On the basis of a multicriteria analysis using decision trees to identify the technical condition of the internal combustion engine for the occurring malfunctions in the combustion process, it is possible to detect an ignition and injection system fault. The analysis of the data table, using the created compatibility path of the tested engine block vibration signal, allowed for the following conclusions.

The proposed method of diagnosing selected engine faults based on advanced analysis of the engine block vibration signal allowed the determination of the technical condition using an intermediate signal.

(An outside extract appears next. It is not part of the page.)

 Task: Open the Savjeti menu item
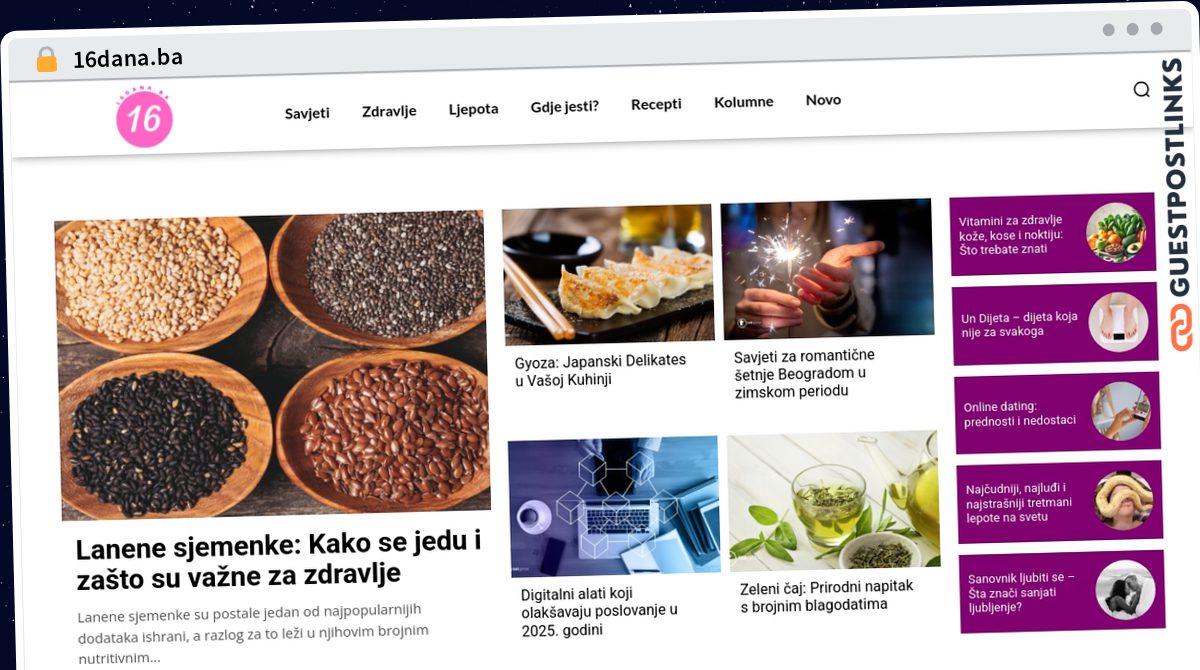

The occurrence of faults in the ignition and injection system generates different paths of the engine block vibration signal analyzed in the developed decision tree algorithm.

The engine block vibration signal analyzed in X, Y, and Z domain has deterministic properties, so there are no simple methods of its analysis. Therefore, the applied methodology of engine block vibration signal analysis is divided into phases. In the first stage, FFT analysis was performed, and amplitude spectra were determined for subsequent dominant frequencies referring to the basic frequency as its harmonic components. These data constitute a learning and testing set for an efficient internal combustion engine. Then, using the algorithm for generating inductive decision trees, it is possible to analyze the distribution of harmonic frequency spectrum values.

The use of expert knowledge for the developed algorithm of decision trees for the engine block vibration signal allows for the comparison between the nodes of the decision tree and for conclusions to be drawn on the technical condition of the examined object. In the analysis of the internal combustion engine operation under no-load conditions at a selected speed, it indicates that for each of the considered failures, there are dominant harmonics in the amplitude spectrum. The induction analysis allowed generating a forest of trees for 1250 speed and 3500 speed. The most important parameter selected during engine diagnostics is the fault “NI” pressure inefficient, occurring most often on the lowest floors of induction trees. Optimal analysis and classification should be made in the 3500 speed range. The classification process (generation) using trees is regular—the same height of all trees in the drawing at 3500 speed. Based on machine learning, it is possible to create a comprehensive diagnostic system. Comprehensive tree structures as the final result of the analysis of distribution allow for the presentation of direct operations of searching for the best variant in a completely formal way.

As a result of the analysis, the probability to detect an injection system malfunction amounts up to about 72% in the frequency spectrum for the next harmonic 2.5f_0.